◆ TASK GOAL ◆
For each line below that includes the string "computer", show the whole line.

◆ RECORDS SHOWN ◆

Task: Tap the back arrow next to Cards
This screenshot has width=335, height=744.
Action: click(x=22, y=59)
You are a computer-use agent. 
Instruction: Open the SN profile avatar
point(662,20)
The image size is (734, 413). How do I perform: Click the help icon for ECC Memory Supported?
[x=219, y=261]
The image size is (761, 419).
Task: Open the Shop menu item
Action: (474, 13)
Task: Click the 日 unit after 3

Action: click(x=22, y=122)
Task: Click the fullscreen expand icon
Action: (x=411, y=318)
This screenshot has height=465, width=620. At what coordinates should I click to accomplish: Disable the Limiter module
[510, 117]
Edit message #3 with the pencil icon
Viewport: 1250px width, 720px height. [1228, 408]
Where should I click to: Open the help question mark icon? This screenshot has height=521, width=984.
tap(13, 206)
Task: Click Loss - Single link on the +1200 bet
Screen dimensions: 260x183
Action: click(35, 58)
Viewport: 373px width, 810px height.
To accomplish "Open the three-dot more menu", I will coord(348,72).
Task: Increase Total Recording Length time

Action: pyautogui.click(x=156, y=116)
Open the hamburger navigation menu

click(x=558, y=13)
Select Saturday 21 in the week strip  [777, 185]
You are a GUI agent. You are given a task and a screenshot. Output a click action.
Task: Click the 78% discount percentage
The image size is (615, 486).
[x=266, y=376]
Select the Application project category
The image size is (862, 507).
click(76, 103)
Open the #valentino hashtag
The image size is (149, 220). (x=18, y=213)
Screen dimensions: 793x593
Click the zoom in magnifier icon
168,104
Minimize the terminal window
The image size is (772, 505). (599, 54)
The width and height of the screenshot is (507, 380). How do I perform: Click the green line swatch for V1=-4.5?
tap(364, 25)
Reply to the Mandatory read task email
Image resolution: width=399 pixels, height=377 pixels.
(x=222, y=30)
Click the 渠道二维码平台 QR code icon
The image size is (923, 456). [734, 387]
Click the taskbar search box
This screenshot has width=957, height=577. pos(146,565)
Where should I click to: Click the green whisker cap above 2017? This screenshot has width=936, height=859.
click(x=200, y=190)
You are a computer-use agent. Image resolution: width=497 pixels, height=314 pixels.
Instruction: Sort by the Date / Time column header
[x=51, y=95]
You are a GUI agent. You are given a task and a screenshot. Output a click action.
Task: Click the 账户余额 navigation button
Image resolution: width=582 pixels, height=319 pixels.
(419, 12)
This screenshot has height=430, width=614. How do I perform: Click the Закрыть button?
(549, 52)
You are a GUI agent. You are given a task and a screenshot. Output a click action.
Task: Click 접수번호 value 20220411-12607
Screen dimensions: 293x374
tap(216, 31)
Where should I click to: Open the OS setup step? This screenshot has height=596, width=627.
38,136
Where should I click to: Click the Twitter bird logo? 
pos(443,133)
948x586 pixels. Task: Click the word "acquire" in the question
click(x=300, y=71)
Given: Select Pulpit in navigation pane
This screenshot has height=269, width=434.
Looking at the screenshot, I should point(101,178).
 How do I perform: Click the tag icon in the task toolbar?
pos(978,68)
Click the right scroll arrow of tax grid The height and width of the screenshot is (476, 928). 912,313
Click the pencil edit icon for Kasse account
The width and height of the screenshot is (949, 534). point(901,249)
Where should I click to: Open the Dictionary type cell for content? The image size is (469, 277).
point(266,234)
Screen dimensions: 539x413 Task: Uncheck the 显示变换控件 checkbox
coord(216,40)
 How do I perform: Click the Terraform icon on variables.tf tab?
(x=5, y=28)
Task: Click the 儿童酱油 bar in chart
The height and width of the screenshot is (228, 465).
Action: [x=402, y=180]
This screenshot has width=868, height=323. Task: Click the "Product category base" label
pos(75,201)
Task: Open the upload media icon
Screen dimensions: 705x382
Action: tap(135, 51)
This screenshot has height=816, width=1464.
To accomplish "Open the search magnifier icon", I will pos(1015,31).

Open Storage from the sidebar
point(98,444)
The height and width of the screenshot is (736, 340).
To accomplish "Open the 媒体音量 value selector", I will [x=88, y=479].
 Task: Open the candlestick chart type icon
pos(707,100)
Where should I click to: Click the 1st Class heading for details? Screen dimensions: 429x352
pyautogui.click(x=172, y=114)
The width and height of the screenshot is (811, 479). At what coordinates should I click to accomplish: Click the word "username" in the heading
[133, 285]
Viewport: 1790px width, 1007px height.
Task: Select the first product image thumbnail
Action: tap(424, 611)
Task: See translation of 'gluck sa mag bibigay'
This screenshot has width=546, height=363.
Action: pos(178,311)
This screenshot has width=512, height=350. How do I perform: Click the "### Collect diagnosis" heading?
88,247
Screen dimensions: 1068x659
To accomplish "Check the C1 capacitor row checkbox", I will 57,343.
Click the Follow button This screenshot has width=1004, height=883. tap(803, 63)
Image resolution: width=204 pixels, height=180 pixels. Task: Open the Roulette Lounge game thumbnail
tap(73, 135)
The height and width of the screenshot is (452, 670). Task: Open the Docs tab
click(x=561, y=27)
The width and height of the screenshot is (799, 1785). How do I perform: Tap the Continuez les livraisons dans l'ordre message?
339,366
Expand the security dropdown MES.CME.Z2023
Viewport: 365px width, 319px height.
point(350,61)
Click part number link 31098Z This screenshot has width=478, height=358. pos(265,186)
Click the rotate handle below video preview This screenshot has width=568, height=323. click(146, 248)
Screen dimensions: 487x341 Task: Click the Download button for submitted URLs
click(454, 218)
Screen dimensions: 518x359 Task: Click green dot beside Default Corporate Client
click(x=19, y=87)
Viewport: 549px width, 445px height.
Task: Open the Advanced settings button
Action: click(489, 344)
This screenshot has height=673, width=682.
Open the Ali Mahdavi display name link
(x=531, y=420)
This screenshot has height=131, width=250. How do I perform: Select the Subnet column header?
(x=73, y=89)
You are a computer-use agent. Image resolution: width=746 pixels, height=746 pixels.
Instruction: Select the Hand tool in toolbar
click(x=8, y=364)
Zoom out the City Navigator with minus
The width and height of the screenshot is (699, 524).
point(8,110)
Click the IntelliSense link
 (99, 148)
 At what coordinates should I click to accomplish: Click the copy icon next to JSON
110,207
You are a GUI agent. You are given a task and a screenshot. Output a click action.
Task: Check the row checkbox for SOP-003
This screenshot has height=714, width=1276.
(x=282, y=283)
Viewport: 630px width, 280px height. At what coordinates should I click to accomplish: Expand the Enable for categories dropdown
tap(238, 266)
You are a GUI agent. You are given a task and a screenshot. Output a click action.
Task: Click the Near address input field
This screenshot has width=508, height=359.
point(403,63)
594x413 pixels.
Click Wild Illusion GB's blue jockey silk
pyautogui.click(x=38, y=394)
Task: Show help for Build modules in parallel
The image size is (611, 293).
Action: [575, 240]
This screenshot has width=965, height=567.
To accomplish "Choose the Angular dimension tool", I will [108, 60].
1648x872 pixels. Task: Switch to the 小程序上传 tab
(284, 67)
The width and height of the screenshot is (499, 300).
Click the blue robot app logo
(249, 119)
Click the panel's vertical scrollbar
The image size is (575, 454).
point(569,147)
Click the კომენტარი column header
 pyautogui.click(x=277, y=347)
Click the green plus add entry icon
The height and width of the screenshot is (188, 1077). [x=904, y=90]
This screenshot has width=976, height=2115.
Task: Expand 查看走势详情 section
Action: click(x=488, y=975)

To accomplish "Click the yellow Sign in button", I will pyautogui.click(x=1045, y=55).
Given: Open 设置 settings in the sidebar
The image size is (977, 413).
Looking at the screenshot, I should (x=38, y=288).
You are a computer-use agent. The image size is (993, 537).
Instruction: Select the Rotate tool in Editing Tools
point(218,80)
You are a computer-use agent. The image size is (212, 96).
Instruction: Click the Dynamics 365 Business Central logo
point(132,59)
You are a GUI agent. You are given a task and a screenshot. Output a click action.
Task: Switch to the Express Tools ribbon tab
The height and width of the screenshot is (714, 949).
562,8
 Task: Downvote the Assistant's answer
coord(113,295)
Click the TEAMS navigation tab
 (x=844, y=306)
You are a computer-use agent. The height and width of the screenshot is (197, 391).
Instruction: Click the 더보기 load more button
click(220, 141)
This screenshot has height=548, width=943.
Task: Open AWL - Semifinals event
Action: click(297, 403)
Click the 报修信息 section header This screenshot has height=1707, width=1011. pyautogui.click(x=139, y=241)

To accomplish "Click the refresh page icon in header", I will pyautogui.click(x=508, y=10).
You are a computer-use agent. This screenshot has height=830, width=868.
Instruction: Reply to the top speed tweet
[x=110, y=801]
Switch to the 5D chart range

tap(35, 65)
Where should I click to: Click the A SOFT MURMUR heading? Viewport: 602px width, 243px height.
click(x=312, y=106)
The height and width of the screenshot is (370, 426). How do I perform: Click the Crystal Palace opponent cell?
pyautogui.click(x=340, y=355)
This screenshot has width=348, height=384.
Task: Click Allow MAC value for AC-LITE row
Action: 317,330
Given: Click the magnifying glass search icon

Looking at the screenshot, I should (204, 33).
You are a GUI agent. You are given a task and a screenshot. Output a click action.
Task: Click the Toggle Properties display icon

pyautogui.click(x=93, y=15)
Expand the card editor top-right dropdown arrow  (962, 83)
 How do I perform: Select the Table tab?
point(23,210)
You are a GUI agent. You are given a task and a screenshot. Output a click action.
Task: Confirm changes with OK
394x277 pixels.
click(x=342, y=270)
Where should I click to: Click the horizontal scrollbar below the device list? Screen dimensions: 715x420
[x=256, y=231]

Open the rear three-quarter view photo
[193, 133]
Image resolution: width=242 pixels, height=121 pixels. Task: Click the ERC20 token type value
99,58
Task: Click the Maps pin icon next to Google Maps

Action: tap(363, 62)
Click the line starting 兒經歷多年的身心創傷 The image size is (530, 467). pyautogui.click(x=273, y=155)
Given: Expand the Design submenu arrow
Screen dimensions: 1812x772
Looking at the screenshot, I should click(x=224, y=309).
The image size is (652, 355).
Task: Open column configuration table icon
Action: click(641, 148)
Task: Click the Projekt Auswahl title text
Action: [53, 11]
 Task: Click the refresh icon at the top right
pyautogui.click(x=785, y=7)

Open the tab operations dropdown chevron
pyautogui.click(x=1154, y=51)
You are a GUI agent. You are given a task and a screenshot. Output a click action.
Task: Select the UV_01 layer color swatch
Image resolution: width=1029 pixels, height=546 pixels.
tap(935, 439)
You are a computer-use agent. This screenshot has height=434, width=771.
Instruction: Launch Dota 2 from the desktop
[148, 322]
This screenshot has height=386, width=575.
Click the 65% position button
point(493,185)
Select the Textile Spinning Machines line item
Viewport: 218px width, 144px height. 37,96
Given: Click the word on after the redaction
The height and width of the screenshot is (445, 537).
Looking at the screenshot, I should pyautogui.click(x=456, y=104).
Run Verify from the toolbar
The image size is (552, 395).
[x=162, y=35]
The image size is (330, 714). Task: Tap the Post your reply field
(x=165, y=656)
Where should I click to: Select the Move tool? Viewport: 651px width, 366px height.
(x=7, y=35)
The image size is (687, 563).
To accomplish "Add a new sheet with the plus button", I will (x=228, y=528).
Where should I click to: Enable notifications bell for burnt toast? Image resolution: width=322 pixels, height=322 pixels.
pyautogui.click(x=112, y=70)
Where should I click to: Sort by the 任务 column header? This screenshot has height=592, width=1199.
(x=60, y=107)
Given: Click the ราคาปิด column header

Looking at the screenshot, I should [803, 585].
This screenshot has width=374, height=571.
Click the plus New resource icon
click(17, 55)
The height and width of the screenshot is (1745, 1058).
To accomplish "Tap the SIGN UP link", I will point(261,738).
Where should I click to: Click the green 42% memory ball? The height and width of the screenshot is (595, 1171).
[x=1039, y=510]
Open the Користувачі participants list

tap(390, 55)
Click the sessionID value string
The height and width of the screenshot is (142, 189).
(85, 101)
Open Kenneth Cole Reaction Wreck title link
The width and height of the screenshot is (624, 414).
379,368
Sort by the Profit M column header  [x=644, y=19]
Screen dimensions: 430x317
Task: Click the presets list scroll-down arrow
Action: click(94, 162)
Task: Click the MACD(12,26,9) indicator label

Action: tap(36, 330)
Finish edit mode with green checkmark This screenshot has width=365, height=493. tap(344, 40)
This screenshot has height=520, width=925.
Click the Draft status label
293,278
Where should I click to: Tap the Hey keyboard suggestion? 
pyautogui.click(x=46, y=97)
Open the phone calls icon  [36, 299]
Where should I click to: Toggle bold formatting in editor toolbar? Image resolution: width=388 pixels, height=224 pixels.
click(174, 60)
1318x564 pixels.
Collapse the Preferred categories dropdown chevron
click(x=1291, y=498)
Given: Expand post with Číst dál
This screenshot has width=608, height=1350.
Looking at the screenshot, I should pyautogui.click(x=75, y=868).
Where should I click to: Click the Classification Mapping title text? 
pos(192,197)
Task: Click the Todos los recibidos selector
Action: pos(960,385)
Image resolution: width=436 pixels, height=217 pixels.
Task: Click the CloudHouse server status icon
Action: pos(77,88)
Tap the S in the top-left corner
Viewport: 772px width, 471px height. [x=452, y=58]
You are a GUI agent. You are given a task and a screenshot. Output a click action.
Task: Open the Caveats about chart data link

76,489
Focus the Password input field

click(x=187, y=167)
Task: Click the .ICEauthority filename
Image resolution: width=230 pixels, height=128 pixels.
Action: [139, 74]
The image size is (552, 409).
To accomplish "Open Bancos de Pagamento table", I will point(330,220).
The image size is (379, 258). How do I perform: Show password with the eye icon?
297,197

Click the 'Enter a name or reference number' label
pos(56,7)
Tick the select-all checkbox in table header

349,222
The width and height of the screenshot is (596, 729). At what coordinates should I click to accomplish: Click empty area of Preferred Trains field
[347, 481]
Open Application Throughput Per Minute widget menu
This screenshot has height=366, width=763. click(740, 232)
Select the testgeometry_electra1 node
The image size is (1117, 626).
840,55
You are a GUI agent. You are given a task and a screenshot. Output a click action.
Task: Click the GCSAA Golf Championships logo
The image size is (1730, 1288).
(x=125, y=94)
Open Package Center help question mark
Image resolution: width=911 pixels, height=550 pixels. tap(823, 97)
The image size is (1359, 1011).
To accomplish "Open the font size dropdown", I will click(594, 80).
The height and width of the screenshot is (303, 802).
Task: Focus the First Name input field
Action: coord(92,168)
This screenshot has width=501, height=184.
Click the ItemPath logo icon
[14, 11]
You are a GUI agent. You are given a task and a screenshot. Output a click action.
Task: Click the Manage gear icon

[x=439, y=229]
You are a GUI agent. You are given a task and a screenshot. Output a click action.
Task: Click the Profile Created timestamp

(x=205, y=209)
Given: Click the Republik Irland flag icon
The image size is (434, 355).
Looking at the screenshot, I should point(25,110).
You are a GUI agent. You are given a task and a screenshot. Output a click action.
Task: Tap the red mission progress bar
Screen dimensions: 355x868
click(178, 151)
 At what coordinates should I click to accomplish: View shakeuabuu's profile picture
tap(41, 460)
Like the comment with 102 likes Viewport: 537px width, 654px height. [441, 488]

◆ RESPONSE FOR THIS EXERCISE ◆
You are a computer-use agent. 
You are a computer-use agent. Image resolution: width=497 pixels, height=314 pixels.
You are a computer-use agent. Image resolution: width=746 pixels, height=746 pixels.
You are a computer-use agent. The image size is (993, 537).
You are a computer-use agent. The image size is (212, 96).
You are a computer-use agent. The height and width of the screenshot is (197, 391).
You are a computer-use agent. This screenshot has height=830, width=868.
You are a computer-use agent. This screenshot has height=434, width=771.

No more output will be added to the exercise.